What is required: Pull out every line below that contains the word "Where", copying each one in full.

Item position entries:
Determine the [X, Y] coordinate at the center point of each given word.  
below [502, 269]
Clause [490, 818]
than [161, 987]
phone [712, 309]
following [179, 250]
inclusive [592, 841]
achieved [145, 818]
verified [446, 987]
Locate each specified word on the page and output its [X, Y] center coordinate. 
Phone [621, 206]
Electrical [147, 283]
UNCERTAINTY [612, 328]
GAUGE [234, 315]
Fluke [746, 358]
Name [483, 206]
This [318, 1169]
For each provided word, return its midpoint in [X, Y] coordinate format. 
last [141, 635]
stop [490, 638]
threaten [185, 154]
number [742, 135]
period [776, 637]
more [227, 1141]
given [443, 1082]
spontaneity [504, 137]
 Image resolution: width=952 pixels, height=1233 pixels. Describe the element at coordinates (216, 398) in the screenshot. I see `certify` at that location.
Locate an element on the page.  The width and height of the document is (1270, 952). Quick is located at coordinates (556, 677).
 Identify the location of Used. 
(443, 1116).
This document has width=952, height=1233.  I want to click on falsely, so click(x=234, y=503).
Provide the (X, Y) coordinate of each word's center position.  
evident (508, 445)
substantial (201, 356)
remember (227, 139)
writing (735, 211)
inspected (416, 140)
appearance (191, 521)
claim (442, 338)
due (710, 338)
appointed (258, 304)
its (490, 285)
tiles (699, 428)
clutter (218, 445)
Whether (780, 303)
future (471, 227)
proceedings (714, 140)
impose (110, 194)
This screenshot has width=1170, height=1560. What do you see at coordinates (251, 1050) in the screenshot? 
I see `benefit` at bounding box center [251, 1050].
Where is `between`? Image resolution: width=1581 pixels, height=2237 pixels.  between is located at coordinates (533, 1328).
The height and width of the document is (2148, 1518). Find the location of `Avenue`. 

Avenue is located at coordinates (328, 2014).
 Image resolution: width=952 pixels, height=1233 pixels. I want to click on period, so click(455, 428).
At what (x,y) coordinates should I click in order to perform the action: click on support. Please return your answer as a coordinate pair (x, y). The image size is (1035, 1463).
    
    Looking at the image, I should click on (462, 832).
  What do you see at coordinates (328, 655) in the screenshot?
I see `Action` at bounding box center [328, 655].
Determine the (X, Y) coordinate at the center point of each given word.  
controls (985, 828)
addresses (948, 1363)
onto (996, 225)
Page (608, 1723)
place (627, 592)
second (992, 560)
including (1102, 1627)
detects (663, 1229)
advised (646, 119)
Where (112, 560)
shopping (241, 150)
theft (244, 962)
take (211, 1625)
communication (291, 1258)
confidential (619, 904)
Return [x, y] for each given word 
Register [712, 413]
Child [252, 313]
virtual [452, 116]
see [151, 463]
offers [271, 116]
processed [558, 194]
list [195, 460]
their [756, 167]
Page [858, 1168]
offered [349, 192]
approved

Task output:
Where is `between`? Image resolution: width=1581 pixels, height=2237 pixels.  between is located at coordinates (533, 1328).
Where (112, 560)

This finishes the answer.